* [BRIEF]: Reproduce the data below line for line, without changing any character.
──────────────────────────────
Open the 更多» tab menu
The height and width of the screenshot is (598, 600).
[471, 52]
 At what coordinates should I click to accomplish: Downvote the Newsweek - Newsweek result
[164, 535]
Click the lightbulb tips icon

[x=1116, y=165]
──────────────────────────────
* [RESPONSE BELOW]:
Open the 更多» tab menu
The height and width of the screenshot is (598, 600).
[471, 52]
 At what coordinates should I click to accomplish: Downvote the Newsweek - Newsweek result
[164, 535]
Click the lightbulb tips icon

[x=1116, y=165]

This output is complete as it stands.